Being a woman, though, and having a very active imagination paired with a memory like a steel trap for random facts, I remembered right after I signed on for this endeavor that Perfect and Baby Mix (AKA: the Best Friend since knee-high and training pants) usually like to go and catch a flick together on their weekends together. And we happen to share the same theater in common, compliments of living in the same town. (Baby Mix and I, that is.) Instantly, this makes me think about how awkward it would be to run into them in the (very, very slim; in fact, microscopic) chance we all decided to go see a show at the same time. But still, with most things in life, I apply the 50-50 Rule: despite all the chances, it all boils down to a 50% possibility-- they either may be there, or they won't be. I love the 50-50 Rule. It makes almost anything seem possible.

And then, right after the "What If They're There?" daydream comes the "What If They're There And Furtively Holding Hands?" daymare. Now, bromance is nothing to kid about, and no one loves a good bromance quite like I do. I am also the last person who should be ridiculing a close bond between two friends of the same sex, as I myself have been at the receiving end of lesbian rumors because of how close (and possibly, how explicit) Madison and I are together. I also, obviously, have nothing against gay people. However, I HAVE had an ex-boyfriend who ended up being secretly gay (guesses, people?), and I obviously really, really like Perfect, so this is something that would crush me. He and Baby Mix are so close and so secure in their masculinity that they joke around about being gay lovers all the time, but really, if I were to stumble upon the truth in Essex Outlets Cinema, I think I would die right there, on the cartoon move-reel carpet, spilled Nerds, Snow-Caps, crushed popcorn, and all.

Again-- the 50-50 Rule applies here: either they are, or they aren't. I am willing to stake the rest of my meager savings that they aren't, but still, it's something that makes me panic. Right up there with the possibility of being 40 and still single. Because my boyfriends turn out to be gay.

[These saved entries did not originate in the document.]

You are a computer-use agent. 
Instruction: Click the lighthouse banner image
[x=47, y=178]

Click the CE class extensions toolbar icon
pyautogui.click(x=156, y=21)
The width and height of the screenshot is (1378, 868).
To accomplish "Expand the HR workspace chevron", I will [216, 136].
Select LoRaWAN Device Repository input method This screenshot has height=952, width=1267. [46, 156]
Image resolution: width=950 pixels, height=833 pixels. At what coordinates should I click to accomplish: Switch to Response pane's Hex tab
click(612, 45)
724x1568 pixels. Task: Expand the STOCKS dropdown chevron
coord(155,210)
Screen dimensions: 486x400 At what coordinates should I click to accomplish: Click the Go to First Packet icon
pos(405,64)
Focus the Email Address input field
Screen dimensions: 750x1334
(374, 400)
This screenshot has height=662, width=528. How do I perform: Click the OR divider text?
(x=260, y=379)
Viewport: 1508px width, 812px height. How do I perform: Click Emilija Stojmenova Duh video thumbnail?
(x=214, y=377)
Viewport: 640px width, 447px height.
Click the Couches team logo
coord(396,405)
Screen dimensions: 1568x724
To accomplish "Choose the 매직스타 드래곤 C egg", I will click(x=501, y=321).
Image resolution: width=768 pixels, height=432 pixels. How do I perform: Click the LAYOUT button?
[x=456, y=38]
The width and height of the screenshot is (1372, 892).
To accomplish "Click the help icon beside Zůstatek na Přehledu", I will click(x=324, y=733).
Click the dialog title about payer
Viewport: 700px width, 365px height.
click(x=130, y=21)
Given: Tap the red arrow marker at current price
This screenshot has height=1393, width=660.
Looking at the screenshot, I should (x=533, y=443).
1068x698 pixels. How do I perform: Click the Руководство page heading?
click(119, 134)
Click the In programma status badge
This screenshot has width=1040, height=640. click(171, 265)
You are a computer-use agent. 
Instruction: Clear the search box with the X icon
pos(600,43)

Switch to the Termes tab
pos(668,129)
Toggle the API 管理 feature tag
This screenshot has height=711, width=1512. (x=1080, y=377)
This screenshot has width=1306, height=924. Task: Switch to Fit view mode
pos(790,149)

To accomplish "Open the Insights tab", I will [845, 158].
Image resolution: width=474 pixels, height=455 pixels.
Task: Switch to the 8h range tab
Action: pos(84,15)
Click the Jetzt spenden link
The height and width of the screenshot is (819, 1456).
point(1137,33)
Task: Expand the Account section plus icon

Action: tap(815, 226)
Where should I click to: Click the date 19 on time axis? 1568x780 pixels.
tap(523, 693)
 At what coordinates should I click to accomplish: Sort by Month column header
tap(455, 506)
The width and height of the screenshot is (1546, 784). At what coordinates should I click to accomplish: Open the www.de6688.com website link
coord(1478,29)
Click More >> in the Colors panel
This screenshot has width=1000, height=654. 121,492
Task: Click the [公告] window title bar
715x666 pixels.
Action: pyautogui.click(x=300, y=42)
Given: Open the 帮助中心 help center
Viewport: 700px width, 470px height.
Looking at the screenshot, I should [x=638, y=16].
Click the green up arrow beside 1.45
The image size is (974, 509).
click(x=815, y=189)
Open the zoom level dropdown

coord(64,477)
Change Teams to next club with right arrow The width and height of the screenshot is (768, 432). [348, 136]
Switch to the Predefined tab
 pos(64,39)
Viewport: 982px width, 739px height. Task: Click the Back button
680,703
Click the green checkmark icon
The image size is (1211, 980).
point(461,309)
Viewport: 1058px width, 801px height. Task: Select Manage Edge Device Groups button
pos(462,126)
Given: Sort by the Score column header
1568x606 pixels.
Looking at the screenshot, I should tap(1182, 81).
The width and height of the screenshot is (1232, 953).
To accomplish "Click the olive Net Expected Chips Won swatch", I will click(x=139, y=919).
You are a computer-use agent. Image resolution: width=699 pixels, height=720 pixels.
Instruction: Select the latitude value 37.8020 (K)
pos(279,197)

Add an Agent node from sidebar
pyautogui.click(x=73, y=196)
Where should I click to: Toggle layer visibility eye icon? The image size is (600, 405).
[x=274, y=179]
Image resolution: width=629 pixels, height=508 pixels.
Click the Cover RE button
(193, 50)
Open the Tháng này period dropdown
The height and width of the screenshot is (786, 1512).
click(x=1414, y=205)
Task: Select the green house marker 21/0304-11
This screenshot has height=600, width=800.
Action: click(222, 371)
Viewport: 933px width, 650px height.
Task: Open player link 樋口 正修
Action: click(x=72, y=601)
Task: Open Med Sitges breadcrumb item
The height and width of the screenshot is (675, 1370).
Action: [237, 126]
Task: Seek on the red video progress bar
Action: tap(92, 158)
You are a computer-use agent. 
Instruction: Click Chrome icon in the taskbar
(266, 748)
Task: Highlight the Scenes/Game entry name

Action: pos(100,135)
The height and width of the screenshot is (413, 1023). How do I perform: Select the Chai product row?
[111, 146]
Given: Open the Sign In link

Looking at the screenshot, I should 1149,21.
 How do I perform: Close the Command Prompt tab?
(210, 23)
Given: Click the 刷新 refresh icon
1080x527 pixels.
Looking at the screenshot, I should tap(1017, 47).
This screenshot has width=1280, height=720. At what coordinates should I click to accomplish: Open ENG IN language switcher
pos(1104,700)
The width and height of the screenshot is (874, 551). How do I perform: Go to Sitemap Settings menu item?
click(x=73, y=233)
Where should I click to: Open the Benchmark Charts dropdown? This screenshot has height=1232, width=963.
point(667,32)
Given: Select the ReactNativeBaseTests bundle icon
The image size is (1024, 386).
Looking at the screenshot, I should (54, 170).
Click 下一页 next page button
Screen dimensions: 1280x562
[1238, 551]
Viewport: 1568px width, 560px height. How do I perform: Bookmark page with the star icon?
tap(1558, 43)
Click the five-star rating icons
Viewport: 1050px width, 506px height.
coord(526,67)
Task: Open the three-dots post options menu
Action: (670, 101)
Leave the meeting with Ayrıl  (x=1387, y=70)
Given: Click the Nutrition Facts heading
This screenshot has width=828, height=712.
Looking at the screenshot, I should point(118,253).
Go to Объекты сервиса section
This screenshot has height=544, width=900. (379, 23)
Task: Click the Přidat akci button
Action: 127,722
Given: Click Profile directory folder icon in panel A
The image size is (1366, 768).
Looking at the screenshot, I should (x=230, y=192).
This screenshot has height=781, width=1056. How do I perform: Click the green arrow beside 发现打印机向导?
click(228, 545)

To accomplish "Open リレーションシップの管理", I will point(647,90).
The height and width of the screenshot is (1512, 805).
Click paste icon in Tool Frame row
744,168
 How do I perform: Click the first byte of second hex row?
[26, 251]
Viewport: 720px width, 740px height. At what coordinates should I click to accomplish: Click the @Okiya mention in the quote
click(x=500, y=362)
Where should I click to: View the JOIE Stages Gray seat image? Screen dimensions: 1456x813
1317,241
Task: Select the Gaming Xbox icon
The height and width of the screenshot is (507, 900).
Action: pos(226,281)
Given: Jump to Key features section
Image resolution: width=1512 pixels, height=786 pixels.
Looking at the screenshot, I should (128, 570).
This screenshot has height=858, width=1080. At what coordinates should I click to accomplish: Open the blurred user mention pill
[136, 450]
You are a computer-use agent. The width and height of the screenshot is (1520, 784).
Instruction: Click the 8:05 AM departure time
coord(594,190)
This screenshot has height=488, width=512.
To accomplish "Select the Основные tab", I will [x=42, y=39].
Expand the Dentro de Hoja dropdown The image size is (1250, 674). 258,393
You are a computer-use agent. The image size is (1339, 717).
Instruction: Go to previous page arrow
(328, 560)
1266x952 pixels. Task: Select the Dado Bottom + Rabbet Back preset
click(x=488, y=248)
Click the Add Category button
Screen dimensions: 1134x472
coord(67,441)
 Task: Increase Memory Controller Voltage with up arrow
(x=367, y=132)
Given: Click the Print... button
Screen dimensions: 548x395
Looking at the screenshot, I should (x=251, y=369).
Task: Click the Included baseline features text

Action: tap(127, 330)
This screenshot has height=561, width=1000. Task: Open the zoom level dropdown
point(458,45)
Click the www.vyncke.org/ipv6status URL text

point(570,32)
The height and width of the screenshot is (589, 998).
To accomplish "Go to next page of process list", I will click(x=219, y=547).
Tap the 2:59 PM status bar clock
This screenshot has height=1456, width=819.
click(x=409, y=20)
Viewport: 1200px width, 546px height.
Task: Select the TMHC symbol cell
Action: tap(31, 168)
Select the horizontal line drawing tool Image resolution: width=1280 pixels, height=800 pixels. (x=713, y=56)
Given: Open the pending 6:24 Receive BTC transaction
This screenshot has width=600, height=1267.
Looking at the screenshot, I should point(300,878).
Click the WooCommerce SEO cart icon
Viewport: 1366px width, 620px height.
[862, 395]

See? I'm such a total woman-- over-active imagination and the ability to turn worrying into a professional, full-contact sport. Now excuse me-- I have a dark and air-conditioned theater to remove myself to, far away from all the happy couples PDA-ing in the parks, and the temptation to either call Perfect or go for "a little drive". Pay no mind to me. In about twenty minutes, I will be replaying the "Sex With Mr. Perfect" movie-reel inside my head, and will be realizing that there is no possible way he is gay, or in love with Baby Mix any other way than really deep and abiding bro-love, like my Bitch-Hitches with Madison and Nora. Because a man who asks you if you like RECEIVING oral and obviously loves loving the snatch I don't think would be capable of the same enthusiasm for dick. Really. (By the way-- best oral of my life. Just needed to get that brag out there. Unfucking believeable. Oh yeah. Totally not gay.)

So enjoy the nice weather for me. And if you see a really massive, attractive guy with shaggy brown hair and a perfect toothy white smile lurking around with another really tall guy with long and wavy blonde hair, probably pulled back in a ponytail, who looks like Johnny Depp and Orlando Bloom miraculously copulated on the set of "Pirates of the Caribbean" and holding hands, please-- don't tell me. No, wait, scratch that-- tell me. No, better-- ask them who's the bottom. Morbid curiosity.